Studies of autophagy were performed by crossing the iPLA2 KO mouse (Zhao et al., 2010) with a transgenic mouse expressing GFP-LC3, which labels autophagosomes. After a 2-day starvation period, only few autophagic puncta were seen in the wild-type brain, while there was a dramatic increase of these markers of autophagy in the iPLA2 KO brain (Ma, 2010). This may result in the accumulation of aggregated material leading to neurodegeneration in INAD and NBIA.
Fatty acid hydroxylase-associated neurodegeneration
Another subtype of NBIA is caused by mutations in the gene encoding fatty acid-2 hydroxylase, FA2H, (Kruer et al., 2010). Clinical symptoms of FAHN (fatty acid hydroxylase-associated neurodegeneration) begin typically with childhood-onset focal dystonia of the lower limbs. Then patients develop progressive ataxia and dysmetria followed by spastic tetraparesis and optic atrophy. Intellectual impairment and seizures are common later in the course of disease. In addition to basal ganglia iron accumulation, brain MRI demonstrates white matter involvement in this distinctive form of NBIA.
Molecular genetics and pathology of FAHN
Fatty acid hydroxylase is required for the formation of 2-hydroxy fatty acids (hFA) (Alderson et al., 2004; Eckhardt et al., 2005), which are among the most important building blocks of sphingolipids in mammals (for review see Hama et al., 2010). Based on this it is likely that mutations in FA2H affect the synthesis of sphingolipids, with resultant neurodegeneration (Figure 7). Of note, CoA is also required, along with ATP, to synthesize hFA-dihydroceramide, which is an intermediate product in the biosynthesis of hFA-sphingolipids.

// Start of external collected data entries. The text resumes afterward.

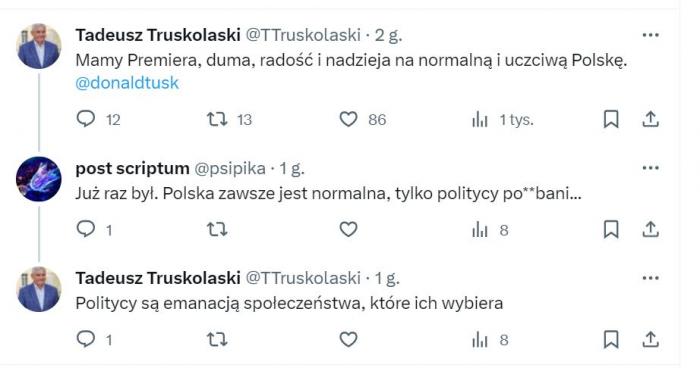Reply to the Politycy są emanacją tweet
The image size is (700, 368).
[86, 339]
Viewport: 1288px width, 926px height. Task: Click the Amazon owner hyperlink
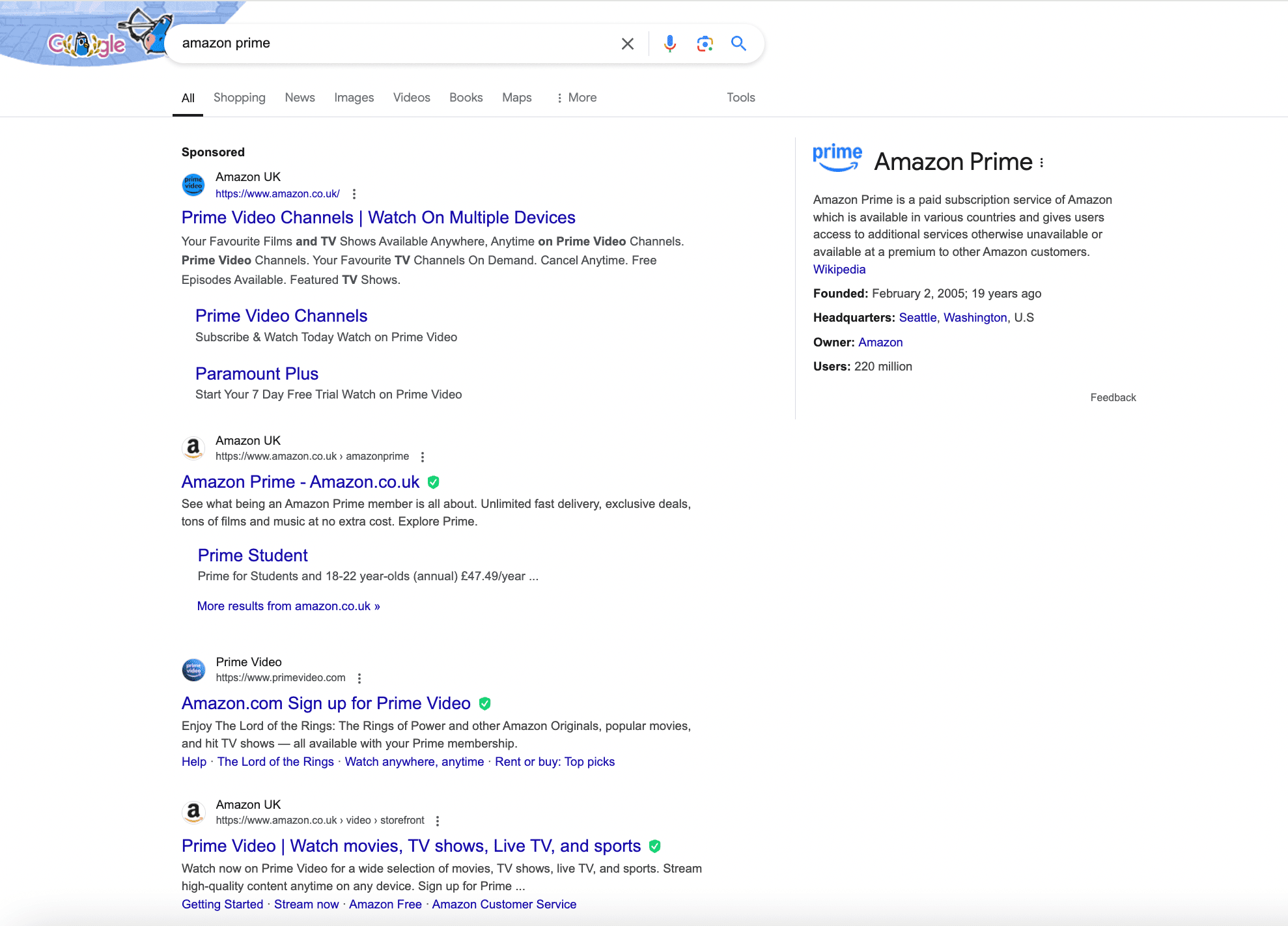pos(879,342)
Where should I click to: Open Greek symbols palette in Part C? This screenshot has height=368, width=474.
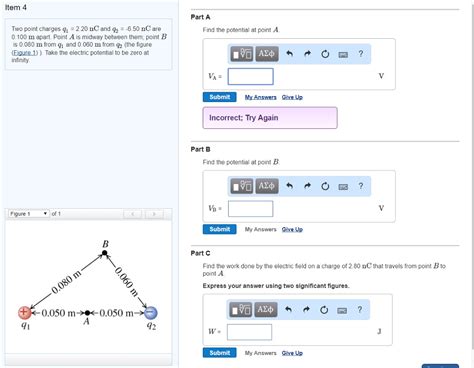pyautogui.click(x=265, y=310)

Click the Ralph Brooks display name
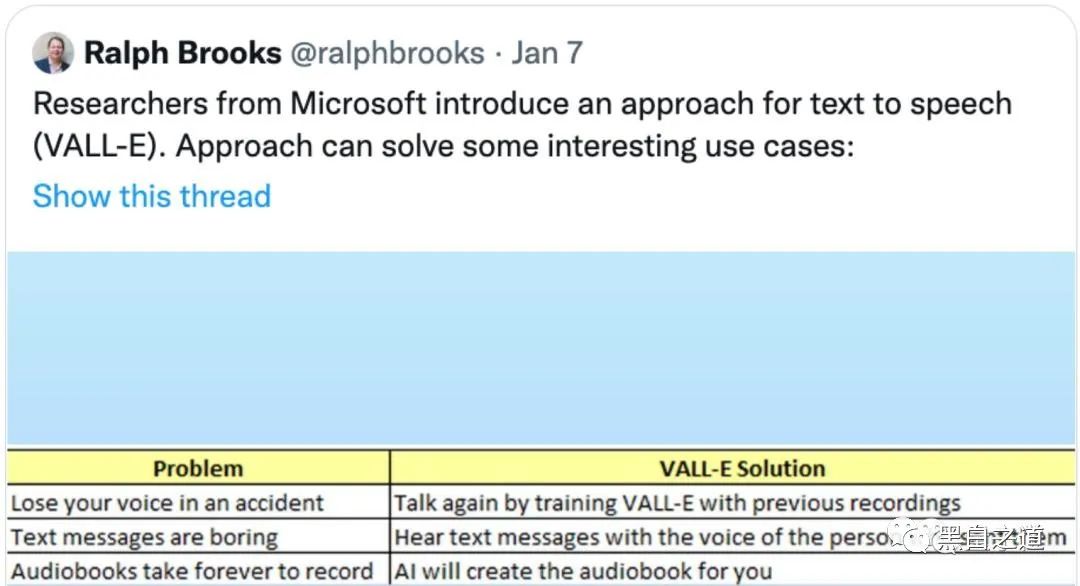tap(183, 53)
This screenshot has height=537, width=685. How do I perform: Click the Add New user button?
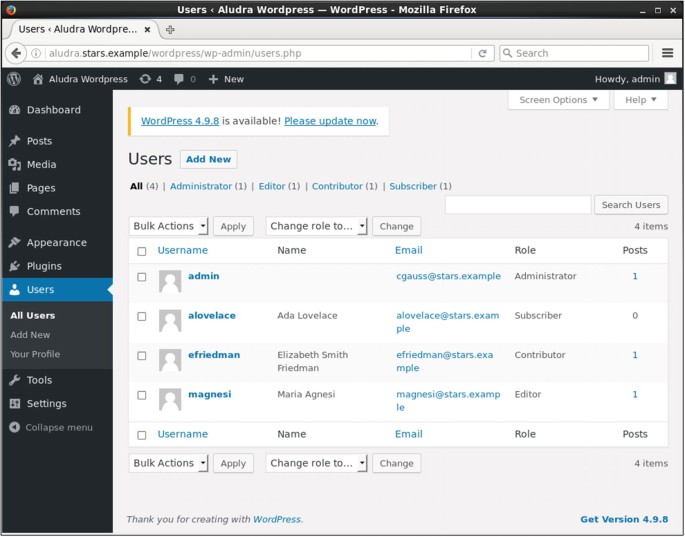208,159
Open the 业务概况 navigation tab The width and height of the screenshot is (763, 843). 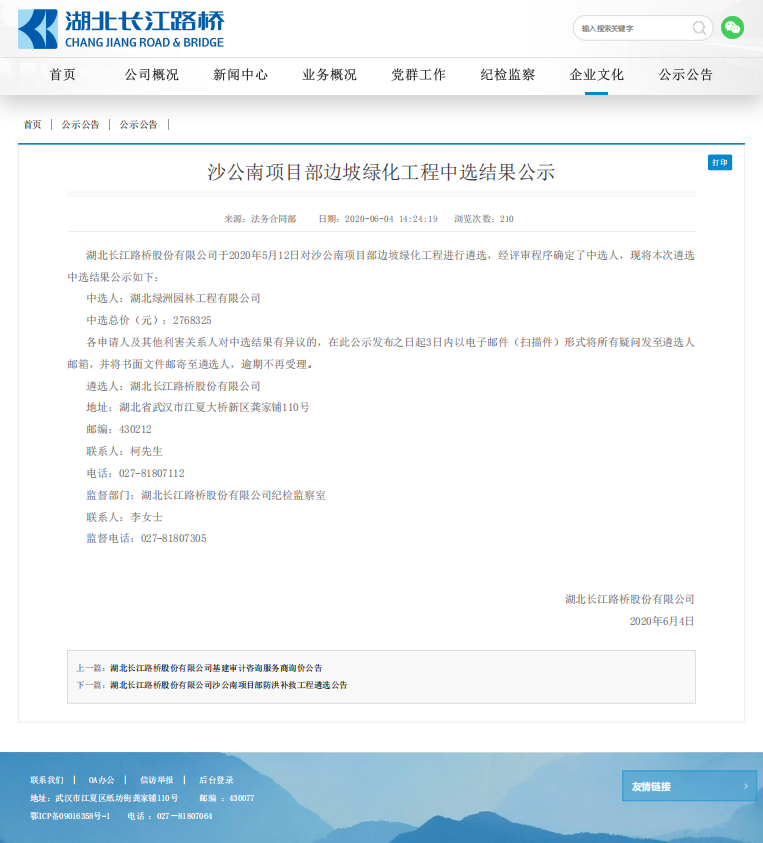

A mouse model of FAHN, which had absent 2-hydroxylated sphingolipids in brain and peripheral nerves, shows axonal and myelin sheath degeneration and impaired locomotor skills, but only at older ages (22 months). These results indicate that 2-hydroxylated sphingolipids are not required for the development and formation of myelinated structures; however, they are required for long-term maintenance in ageing mice (Zoller et al., 2008). It was not determined whether iron accumulates in brain in FA2H KO mice.
Neuroferritinopathy
The only autosomal dominant form of NBIA, neuroferritinopathy (NFT) is caused by mutations in the ferritin light chain gene, FTL (Curtis et al., 2001; Vidal et al., 2004; Mancuso et al., 2005). NFT leads to a complex neurological phenotype characterized by adult onset of parkinsonism, chorea, dystonia, spasticity, ataxia, dementia and autonomic features. Iron and ferritin positive elements were observed in brain tissue such as in the caudate nucleus, putamen, globus pallidus, thalamus and dentate nucleus. Cavitations, not seen in other forms of NBIA, occur in the basal ganglia (Curtis et al., 2001; McNeill et al., 2008a). A mouse model has recently been developed (Vidal et al., 2008), which exhibits signs of increased oxidative stress and DNA damage, particularly in mitochondria (Deng et al., 2010), with ferritin inclusion bodies in the brain similar to those seen in human NFT (Barbeito et al., 2009).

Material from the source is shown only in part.